Every line containing the word "Select" must be pulled from the records.

--------------------------------

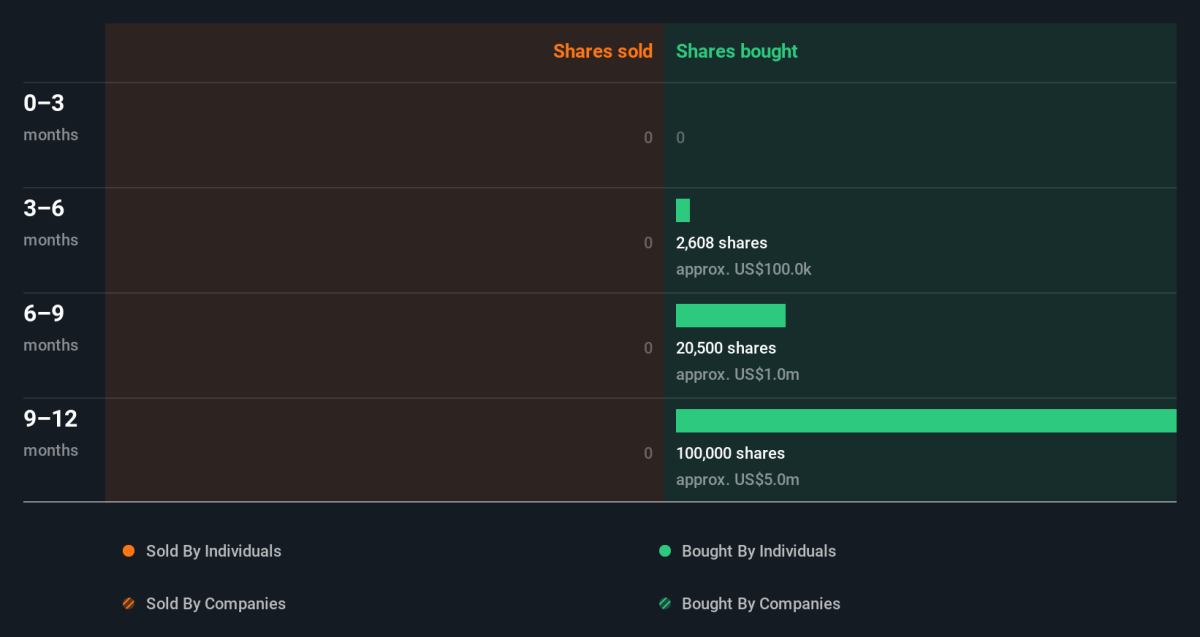Click the orange Sold By Individuals dot

tap(128, 551)
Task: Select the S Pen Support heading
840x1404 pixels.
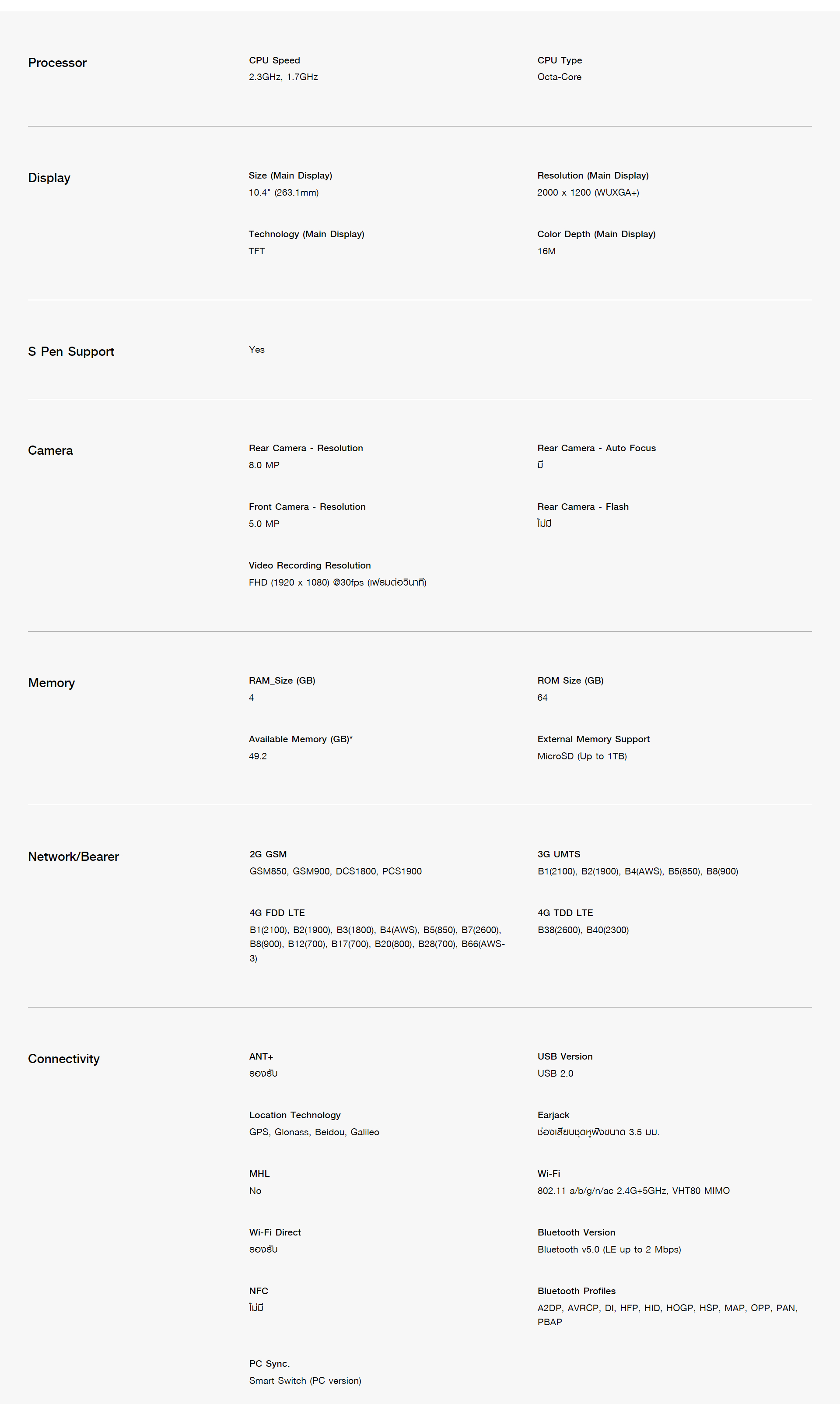Action: (71, 351)
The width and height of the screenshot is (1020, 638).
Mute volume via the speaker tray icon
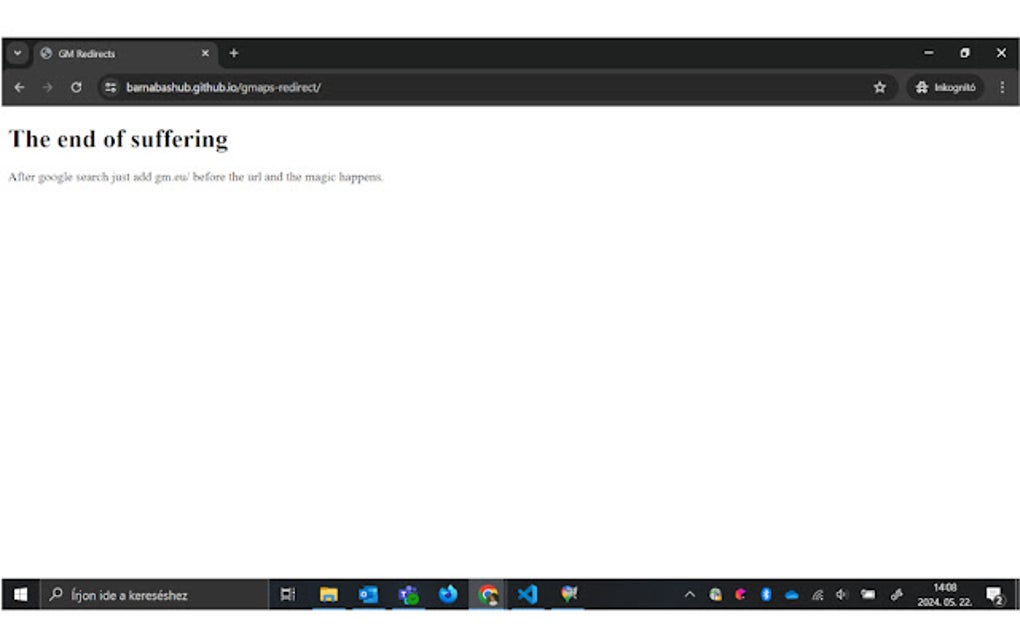click(x=841, y=594)
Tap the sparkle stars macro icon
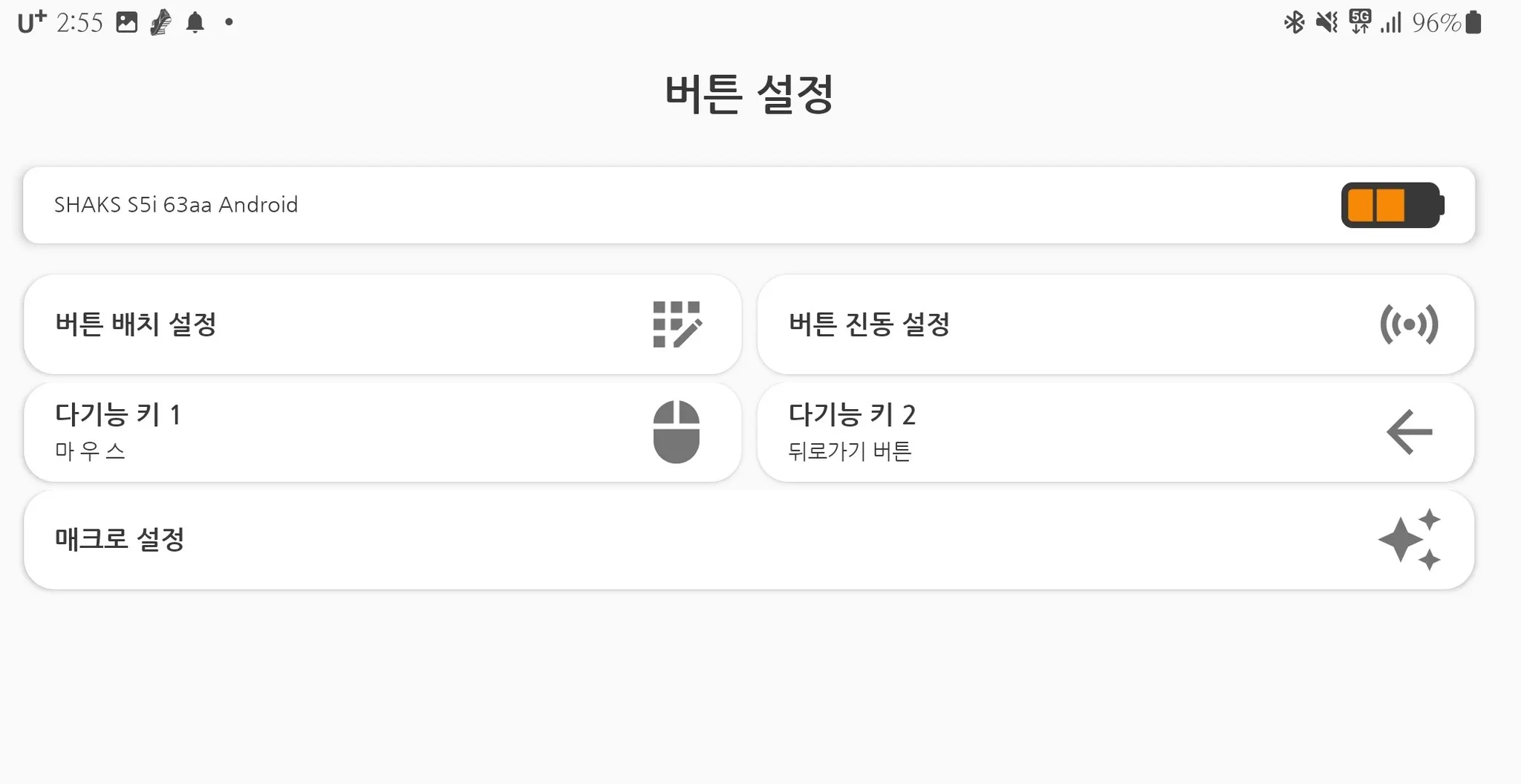Image resolution: width=1521 pixels, height=784 pixels. pos(1409,540)
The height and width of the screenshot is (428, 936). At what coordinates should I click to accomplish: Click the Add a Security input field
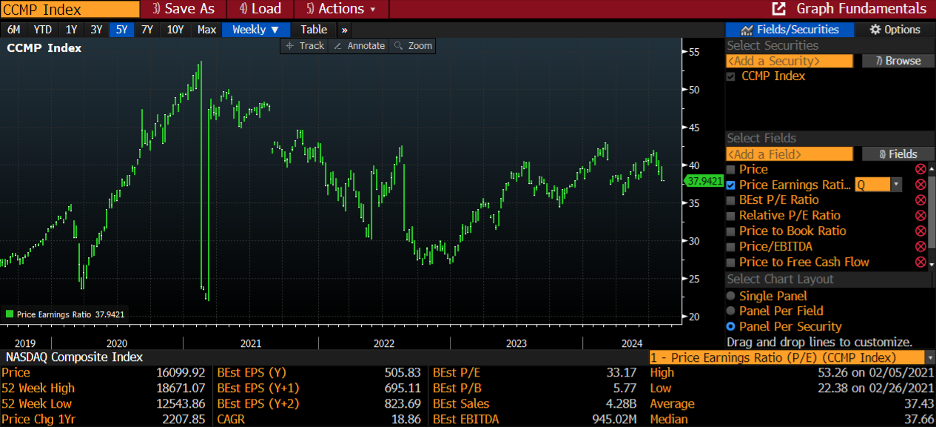click(789, 61)

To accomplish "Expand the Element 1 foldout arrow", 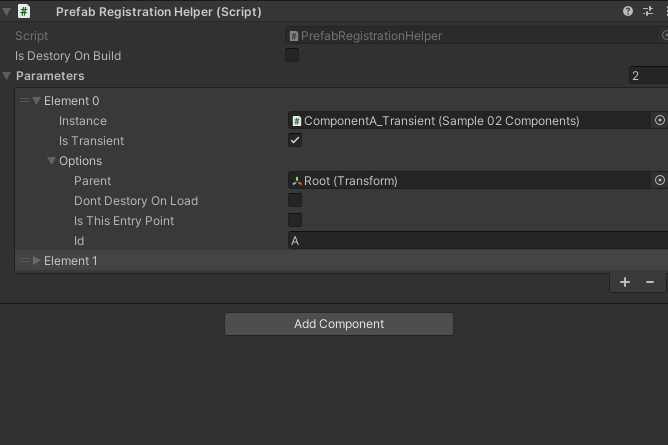I will (x=37, y=260).
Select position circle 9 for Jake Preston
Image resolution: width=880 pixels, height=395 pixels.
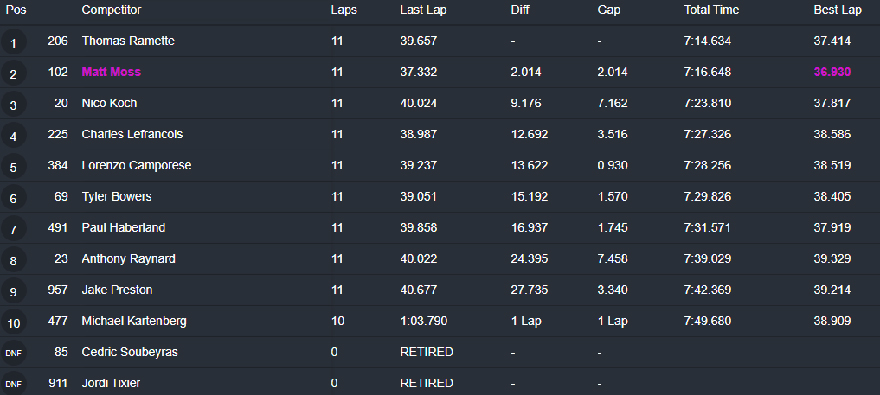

--------------------------------

| ANSWER AREA |
Task: Select the S Pen Support heading
Select position circle 9 for Jake Preston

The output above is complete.